Se qualcuno si stesse chiedendo se sussista una differenza tra giornalismo investigativo e giornalismo d’inchiesta, la risposta è sì: Infatti, l’inchiesta in sé implica un’indagine approfondita, volta a cogliere quanto normalmente sfugge alla cronaca, mentre il giornalismo investigativo si caratterizza proprio per la volontà di illuminare preliminarmente tali vicende nascoste. Pertanto giornalismo investigativo e giornalismo d’inchiesta sono conseguenti e complementari; in buona sostanza, per attuare il giornalismo d’inchiesta occorre mettere in moto anzitutto le attività che caratterizzano il giornalismo investigativo al fine di dare notizia di quanto volontariamente o accidentalmente sia stato nascosto agli organismi di comunicazione e quindi all’opinione pubblica.

Un punto estremamente cruciale per chi vuole avviare investigazioni, elaborare un dossier e fornire notizie divulgate dal giornalismo d’inchiesta è rappresentato dal fatto che talvolta i soggetti dell’inchiesta non hanno la benché minima intenzione di divulgare le faccende che vengono messe sotto indagine e spesso, per fugare un certo “effetto Nordio”, non sono messi neanche a conoscenza del progetto di indagine, altrimenti tenterebbero a insabbiarlo oppure eludere domande. Non si tratta di trarre in inganno persone ignare di essere oggetto di indagini giornalistiche, ma di provvedere, deontologicamente e con riserbo, ad evitare ulteriori emorragie della verità che si vorrebbe portare alla luce, meccanismi tra l’altro insegnati all’università, attraverso corsi di formazione e perfezionamento specifici.

Come sostiene Hugo de Burgh, giornalista, teorico dei media e fondatore del China Media Centre all’Università di Westminster, un giornalista investigativo è una persona la cui professione è di scoprire la verità e identificare gli scostamenti da essa in qualsiasi modo lecito possa essere disponibile. D’altronde verità, oggettività ed equità sono alla base dell’etica del giornalismo stesso, palesando evidentemente che il giornalismo d’inchiesta non è affatto riconducibile ai concetti lungamente superati di destra o sinistra.

A scanso di equivoci è bene sottolineare che il giornalismo, per investigativo o di inchiesta, non può sostituirsi in alcun modo alla legge, all’autorità giudiziaria e agli organi di polizia, in quanto esso costituisce un’attività di ricerca e di divulgazione, ma sono più frequenti i casi in cui è stato d’ausilio che d’intralcio al lavoro degli inquirenti.

A proposito di leggi, stando al Potere Giudiziario il ruolo di condurre le indagini è riservato al Pubblico Ministero, e mentre il Giudice per le Indagini Preliminari esercita un controllo di legalità sullo svolgimento delle stesse, il Giudice dell’Udienza Preliminare valuterà se le prove raccolte siano sufficienti per sostenere l’accusa in giudizio.

DATI DISPONIBILI:
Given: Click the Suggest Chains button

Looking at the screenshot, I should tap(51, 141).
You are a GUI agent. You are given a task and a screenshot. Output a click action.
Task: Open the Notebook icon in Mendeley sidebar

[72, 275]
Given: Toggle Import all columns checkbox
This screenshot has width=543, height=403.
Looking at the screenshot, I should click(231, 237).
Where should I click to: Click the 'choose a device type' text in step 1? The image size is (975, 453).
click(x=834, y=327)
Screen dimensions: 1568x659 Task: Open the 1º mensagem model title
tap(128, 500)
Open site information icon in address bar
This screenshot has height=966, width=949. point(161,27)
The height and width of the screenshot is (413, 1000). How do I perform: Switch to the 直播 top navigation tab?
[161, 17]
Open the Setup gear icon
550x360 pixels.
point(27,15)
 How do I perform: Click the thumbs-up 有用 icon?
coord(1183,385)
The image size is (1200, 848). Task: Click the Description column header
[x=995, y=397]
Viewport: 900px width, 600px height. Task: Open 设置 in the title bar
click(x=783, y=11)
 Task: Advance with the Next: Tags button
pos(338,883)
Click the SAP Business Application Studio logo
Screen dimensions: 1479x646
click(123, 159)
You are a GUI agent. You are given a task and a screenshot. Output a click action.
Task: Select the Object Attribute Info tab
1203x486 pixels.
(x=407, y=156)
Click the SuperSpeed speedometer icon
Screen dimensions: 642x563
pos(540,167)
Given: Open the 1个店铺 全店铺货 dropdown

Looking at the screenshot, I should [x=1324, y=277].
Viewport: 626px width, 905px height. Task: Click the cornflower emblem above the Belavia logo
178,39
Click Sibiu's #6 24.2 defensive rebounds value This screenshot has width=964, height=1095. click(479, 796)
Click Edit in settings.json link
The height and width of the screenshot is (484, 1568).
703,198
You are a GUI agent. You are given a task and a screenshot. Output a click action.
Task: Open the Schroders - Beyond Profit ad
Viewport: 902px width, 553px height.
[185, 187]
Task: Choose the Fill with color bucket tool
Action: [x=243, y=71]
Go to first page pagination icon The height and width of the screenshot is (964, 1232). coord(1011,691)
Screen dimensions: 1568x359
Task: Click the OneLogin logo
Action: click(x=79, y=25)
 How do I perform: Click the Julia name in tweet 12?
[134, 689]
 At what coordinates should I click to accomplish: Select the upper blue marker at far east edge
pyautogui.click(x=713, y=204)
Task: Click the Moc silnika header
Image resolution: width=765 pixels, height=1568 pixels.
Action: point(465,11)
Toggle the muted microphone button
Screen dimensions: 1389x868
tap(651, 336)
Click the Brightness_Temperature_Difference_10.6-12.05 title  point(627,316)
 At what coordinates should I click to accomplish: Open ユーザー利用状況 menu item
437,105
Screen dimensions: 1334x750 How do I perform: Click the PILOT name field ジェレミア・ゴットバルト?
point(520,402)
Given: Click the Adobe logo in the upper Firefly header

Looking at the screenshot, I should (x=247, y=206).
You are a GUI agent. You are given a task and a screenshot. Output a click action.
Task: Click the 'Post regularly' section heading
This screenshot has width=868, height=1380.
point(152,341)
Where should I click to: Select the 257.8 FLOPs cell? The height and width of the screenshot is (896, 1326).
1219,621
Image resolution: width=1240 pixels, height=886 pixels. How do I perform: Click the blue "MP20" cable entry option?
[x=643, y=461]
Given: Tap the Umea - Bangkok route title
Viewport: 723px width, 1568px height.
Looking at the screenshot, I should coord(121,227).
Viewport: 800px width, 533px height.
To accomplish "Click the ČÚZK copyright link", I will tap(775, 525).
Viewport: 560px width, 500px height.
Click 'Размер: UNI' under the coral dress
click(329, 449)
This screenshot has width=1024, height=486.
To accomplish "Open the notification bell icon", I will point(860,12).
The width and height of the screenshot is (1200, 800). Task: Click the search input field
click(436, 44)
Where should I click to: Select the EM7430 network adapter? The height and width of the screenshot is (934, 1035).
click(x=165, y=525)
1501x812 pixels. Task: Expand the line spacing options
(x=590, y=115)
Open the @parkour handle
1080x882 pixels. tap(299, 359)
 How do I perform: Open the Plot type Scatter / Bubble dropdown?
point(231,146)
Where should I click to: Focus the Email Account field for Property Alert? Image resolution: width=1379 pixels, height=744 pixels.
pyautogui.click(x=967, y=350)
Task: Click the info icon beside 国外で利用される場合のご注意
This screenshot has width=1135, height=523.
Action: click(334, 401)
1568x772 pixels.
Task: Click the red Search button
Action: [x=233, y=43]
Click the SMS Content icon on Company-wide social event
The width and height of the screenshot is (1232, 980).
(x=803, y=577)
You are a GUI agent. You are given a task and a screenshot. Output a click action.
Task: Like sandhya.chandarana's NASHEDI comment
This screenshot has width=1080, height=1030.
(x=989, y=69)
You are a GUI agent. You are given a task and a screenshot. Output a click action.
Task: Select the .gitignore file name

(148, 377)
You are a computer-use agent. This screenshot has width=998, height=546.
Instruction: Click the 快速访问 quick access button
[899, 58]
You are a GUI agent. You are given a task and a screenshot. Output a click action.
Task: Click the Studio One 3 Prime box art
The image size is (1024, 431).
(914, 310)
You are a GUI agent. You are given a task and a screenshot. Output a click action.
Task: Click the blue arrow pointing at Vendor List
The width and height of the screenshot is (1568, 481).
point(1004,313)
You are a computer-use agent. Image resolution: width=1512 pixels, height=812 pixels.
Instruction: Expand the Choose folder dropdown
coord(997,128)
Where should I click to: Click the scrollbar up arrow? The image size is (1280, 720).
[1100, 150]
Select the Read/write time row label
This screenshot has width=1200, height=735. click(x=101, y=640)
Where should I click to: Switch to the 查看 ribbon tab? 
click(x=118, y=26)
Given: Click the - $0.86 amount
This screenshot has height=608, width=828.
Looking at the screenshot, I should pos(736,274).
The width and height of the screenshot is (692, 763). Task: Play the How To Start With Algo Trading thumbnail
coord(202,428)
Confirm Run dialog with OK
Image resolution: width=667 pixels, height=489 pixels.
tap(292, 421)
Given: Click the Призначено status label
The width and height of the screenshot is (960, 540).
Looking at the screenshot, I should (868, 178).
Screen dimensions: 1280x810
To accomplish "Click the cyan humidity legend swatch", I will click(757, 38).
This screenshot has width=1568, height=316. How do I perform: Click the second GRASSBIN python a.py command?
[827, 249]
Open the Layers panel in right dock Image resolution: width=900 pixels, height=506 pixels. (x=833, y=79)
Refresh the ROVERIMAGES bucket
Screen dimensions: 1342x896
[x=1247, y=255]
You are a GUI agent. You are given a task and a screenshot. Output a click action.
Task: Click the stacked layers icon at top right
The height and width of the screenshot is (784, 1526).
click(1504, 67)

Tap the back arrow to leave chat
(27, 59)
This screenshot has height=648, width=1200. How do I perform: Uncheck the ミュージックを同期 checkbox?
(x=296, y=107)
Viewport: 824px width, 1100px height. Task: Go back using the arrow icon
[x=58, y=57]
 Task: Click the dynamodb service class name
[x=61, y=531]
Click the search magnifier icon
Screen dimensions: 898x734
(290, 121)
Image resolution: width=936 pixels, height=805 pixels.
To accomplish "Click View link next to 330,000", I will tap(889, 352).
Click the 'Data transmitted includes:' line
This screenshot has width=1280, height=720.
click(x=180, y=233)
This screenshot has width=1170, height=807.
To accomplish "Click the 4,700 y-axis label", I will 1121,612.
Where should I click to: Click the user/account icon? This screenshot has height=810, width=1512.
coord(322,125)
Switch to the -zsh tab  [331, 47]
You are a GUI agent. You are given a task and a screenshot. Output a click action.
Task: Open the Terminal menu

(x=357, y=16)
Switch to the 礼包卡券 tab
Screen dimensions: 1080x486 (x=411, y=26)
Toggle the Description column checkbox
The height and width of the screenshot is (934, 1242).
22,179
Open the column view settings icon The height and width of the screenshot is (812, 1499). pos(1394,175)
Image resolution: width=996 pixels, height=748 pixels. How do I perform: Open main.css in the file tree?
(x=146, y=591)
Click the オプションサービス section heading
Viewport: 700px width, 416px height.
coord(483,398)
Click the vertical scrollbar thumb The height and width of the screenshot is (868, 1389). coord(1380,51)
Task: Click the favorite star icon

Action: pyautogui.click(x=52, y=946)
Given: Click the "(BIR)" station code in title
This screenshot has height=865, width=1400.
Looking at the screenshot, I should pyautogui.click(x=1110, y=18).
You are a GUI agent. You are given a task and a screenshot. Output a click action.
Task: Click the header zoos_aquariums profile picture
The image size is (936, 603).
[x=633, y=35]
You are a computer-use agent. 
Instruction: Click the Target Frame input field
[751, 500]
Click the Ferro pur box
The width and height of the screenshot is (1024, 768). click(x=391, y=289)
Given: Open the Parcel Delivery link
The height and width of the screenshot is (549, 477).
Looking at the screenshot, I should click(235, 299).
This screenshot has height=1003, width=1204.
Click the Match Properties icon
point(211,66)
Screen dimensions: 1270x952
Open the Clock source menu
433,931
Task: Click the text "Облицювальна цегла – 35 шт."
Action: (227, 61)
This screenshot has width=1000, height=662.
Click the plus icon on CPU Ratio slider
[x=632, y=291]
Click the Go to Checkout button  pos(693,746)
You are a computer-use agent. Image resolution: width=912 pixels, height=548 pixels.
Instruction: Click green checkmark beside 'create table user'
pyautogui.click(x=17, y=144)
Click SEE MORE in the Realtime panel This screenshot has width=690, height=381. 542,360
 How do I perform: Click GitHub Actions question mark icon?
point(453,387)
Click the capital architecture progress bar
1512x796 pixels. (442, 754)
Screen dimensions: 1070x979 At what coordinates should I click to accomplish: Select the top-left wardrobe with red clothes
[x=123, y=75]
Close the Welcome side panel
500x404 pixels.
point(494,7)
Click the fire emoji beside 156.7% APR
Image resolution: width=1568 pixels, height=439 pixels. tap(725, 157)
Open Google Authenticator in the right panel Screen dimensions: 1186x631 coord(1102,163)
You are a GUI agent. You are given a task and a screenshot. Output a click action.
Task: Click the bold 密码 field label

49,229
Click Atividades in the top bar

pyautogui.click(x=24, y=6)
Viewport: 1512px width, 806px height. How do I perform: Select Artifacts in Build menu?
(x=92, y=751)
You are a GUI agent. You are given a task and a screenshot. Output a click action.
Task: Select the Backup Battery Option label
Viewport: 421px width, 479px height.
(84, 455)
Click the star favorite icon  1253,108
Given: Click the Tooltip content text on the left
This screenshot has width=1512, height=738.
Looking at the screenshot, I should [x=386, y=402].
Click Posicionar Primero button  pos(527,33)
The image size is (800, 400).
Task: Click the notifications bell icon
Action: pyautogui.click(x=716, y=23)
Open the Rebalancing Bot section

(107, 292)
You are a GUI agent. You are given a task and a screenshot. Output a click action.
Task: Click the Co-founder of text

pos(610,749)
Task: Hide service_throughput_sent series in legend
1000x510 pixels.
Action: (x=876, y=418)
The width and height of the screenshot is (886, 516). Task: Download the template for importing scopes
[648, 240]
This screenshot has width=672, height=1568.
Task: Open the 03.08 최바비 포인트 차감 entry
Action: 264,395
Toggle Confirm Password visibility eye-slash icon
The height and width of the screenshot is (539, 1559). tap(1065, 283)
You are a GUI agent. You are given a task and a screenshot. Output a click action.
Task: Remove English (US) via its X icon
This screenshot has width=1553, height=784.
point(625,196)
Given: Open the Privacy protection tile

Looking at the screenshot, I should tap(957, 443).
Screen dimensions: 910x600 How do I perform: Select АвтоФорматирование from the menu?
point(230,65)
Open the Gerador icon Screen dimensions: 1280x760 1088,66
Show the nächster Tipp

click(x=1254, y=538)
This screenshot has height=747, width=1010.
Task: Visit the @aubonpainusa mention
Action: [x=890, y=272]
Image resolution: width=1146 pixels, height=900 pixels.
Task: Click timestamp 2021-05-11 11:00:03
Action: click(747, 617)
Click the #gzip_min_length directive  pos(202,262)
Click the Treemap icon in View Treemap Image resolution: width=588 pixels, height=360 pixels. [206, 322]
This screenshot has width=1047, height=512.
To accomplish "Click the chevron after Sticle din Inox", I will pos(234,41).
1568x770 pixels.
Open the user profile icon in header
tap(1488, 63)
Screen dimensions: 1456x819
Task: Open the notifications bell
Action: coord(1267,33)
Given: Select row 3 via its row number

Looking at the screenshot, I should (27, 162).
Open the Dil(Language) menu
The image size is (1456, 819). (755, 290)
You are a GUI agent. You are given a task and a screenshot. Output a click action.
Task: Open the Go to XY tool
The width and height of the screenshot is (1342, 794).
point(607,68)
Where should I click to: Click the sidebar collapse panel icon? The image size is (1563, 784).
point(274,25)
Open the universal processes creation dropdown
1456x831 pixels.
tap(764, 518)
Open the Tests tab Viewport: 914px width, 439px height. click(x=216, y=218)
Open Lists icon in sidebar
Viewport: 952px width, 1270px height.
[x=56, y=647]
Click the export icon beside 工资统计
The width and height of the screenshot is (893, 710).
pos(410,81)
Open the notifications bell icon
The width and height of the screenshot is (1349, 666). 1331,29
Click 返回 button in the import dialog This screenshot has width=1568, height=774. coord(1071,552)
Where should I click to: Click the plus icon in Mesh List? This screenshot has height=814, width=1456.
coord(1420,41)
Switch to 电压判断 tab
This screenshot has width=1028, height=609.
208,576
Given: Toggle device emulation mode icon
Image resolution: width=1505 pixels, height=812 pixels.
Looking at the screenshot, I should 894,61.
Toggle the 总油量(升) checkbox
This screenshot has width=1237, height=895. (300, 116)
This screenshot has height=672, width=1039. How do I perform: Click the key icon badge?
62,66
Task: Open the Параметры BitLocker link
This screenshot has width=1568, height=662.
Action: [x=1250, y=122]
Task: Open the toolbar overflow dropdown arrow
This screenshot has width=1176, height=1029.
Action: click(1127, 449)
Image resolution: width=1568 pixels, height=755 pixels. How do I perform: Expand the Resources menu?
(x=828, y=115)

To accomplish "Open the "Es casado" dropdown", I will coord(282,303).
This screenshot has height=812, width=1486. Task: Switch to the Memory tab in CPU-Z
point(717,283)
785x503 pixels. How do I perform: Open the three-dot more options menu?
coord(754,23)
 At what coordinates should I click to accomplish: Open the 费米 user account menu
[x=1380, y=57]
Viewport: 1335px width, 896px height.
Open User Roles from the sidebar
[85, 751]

ESERCIZIO PROPOSTO A: Elenca le figure del Potere Giudiziario a cui il testo sul giornalismo d'inchiesta attribuisce un ruolo nelle indagini.
ESERCIZIO PROPOSTO B: Nelle righe, scambia "screenshot" con "image" nel tratto dalla riga che contiene "Viewport: 560px width, 500px height." fino a quella che contiene "click(x=165, y=525)". Lascia invariato tutto il resto.

RISULTATO COMPLETO A:
Pubblico Ministero
Giudice per le Indagini Preliminari
Giudice dell'Udienza Preliminare

RISULTATO COMPLETO B:
Viewport: 560px width, 500px height.
Click 'Размер: UNI' under the coral dress
click(329, 449)
This image has width=1024, height=486.
To accomplish "Open the notification bell icon", I will point(860,12).
The width and height of the image is (1200, 800). Task: Click the search input field
click(436, 44)
Where should I click to: Select the EM7430 network adapter? The height and width of the image is (934, 1035).
click(x=165, y=525)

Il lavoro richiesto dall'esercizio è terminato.